* _TASK BRIEF_
Every entry must be duplicated precisely as written.

* _Dataset entries_
------------------------------------------------------------------------

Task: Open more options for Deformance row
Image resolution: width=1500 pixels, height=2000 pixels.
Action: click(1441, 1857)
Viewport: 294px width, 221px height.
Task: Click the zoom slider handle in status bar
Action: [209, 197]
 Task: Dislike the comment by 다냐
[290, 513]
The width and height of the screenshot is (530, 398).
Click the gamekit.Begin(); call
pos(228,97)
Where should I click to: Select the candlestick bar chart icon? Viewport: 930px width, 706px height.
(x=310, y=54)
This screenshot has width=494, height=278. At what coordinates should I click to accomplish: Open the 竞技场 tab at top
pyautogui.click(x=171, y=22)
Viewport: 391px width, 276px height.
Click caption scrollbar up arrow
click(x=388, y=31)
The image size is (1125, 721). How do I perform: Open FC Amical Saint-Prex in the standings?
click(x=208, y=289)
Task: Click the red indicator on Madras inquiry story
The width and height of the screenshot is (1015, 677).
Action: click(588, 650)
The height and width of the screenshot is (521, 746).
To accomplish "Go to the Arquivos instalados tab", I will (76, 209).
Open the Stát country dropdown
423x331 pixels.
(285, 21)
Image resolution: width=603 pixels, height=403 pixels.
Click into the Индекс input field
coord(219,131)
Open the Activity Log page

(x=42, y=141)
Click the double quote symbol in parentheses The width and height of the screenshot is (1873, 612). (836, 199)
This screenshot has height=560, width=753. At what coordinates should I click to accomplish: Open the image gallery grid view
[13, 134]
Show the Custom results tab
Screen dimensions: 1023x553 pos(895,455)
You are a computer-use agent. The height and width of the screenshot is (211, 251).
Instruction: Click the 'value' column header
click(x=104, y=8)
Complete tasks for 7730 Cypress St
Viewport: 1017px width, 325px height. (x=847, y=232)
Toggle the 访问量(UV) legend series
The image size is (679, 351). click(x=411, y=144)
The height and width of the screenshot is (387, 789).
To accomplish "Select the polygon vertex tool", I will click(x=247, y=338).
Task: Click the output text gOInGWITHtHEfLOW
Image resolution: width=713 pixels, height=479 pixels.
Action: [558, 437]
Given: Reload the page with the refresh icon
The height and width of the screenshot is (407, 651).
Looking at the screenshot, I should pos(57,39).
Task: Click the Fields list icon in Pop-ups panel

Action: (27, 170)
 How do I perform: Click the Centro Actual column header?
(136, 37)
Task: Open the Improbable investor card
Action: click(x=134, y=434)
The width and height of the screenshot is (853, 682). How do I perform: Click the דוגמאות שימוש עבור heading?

------------------------------------------------------------------------

* _SOLVED EXERCISE_
Task: Open more options for Deformance row
Image resolution: width=1500 pixels, height=2000 pixels.
Action: click(1441, 1857)
Viewport: 294px width, 221px height.
Task: Click the zoom slider handle in status bar
Action: [209, 197]
 Task: Dislike the comment by 다냐
[290, 513]
The width and height of the screenshot is (530, 398).
Click the gamekit.Begin(); call
pos(228,97)
Where should I click to: Select the candlestick bar chart icon? Viewport: 930px width, 706px height.
(x=310, y=54)
This screenshot has width=494, height=278. At what coordinates should I click to accomplish: Open the 竞技场 tab at top
pyautogui.click(x=171, y=22)
Viewport: 391px width, 276px height.
Click caption scrollbar up arrow
click(x=388, y=31)
The image size is (1125, 721). How do I perform: Open FC Amical Saint-Prex in the standings?
click(x=208, y=289)
Task: Click the red indicator on Madras inquiry story
The width and height of the screenshot is (1015, 677).
Action: click(588, 650)
The height and width of the screenshot is (521, 746).
To accomplish "Go to the Arquivos instalados tab", I will (76, 209).
Open the Stát country dropdown
423x331 pixels.
(285, 21)
Image resolution: width=603 pixels, height=403 pixels.
Click into the Индекс input field
coord(219,131)
Open the Activity Log page

(x=42, y=141)
Click the double quote symbol in parentheses The width and height of the screenshot is (1873, 612). (836, 199)
This screenshot has height=560, width=753. At what coordinates should I click to accomplish: Open the image gallery grid view
[13, 134]
Show the Custom results tab
Screen dimensions: 1023x553 pos(895,455)
You are a computer-use agent. The height and width of the screenshot is (211, 251).
Instruction: Click the 'value' column header
click(x=104, y=8)
Complete tasks for 7730 Cypress St
Viewport: 1017px width, 325px height. (x=847, y=232)
Toggle the 访问量(UV) legend series
The image size is (679, 351). click(x=411, y=144)
The height and width of the screenshot is (387, 789).
To accomplish "Select the polygon vertex tool", I will click(x=247, y=338).
Task: Click the output text gOInGWITHtHEfLOW
Image resolution: width=713 pixels, height=479 pixels.
Action: [558, 437]
Given: Reload the page with the refresh icon
The height and width of the screenshot is (407, 651).
Looking at the screenshot, I should pos(57,39).
Task: Click the Fields list icon in Pop-ups panel

Action: (27, 170)
 How do I perform: Click the Centro Actual column header?
(136, 37)
Task: Open the Improbable investor card
Action: click(x=134, y=434)
The width and height of the screenshot is (853, 682). How do I perform: Click the דוגמאות שימוש עבור heading?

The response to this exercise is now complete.